→ **EXERCISE REQUIREMENTS**:
• 1. Give everything from "Totally unrelated to" down to "to see this." in the India blog post again, updated so that "enormous" stands in place of "gigantic".
• 2. Sum up the India blog post in two sentences.
• 3. Pick up the India blog post where it stops and keep it going.

→ **SUPPLIED TEXT**:
○ ○ ○
Pootentially the best weeks in India so far.

Our Eawag team on one motorbike. We only bottomed out once.
Totally unrelated to India, but I discovered this week that China is piloting gigantic buses where cars can drive underneath the passengers like a tunnel. I will be buying a ticket immediately to see this.
My last couple of weeks in Bangalore went at a slower, more relaxed pace than the past couple of months. I’ve been organizing my audio transcripts from my interviews (trying to cut out the multi-minute detours when baby goats get plopped into my lap or when we take a break for tea) to send for transcription. In this process, I realized that my translator has been introducing me and Alan Davis for the past three months. That’s always positive.
One of the days while leaving work, I was really struggling to find a taxi and all the autos were trying to charge Rs. 400 (I usually can fight it down to Rs. 150). I was on my way to giving up and walking home when a car pulled up and inside were some of the friends I’d made at the Ramadan festival I went to. They took me home, and this time it was a significantly smoother ride, since my friend now had a month of driving experience as opposed to the two days behind the wheel that he’d had the first time he drove me home. It made me realize that India actually has started to feel like home, when you have people that you randomly run into who are good enough friends to drive out of their way to help you. That is something I will really miss.
○ ○ ○
→ **MATERIAL**:
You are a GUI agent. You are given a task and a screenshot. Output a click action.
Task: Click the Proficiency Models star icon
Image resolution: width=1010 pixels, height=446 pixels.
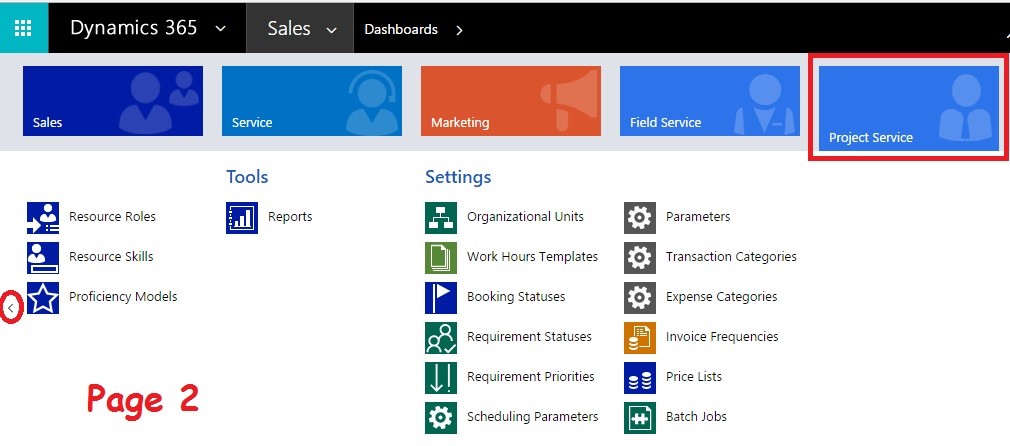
○ ○ ○
→ **ANSWERS FOR THE TASKS**:
• 1.
Totally unrelated to India, but I discovered this week that China is piloting enormous buses where cars can drive underneath the passengers like a tunnel. I will be buying a ticket immediately to see this.

• 2. The writer's last couple of weeks in Bangalore were slower and more relaxed, spent largely organizing interview audio to send for transcription. When taxis were scarce and autos overpriced one day, friends from a Ramadan festival happened by and drove the writer home, which made India start to feel like home.

• 3.
I had my final interviews at one of the communities on the outskirts of Bangalore. They were a community who at first were a little hesitant to speak with me, I think being wary of strangers who come in and ask questions only to disappear forever. Surprisingly (to me at least), the best method for trust-building with my interviewees has been the sheer volume of questions asked and time spent in their community. I’ve learned that, to them, my persistence to return and ask follow-up question after follow-up question demonstrates that I care about their stories and want to invest in their lives beyond my own project objectives. While there are definitely times where I feel like a giant burden spending so much time in their lives, I have truly loved getting to befriend some of the community members. One of these community members has texted my Whatsapp number every morning for the past three weeks to ask “had your breakfast?” That’s basically the Indian way of saying, “hi, how are you?”
The thing that does feel incrementally helpful is that I have felt like I can be a messenger of information between communities and other agency offices. I try not to promise anything, and wait until my questions have been answered, to capture their authentic perspective and knowledge, before sometimes divulging that I’ll be meeting with the NGO that they haven’t spoken with in four years and could try to see if they have a copy of the MOU, or going to the town panchayat office to ask if it would be possible to have the toilets open for a few more hours each day.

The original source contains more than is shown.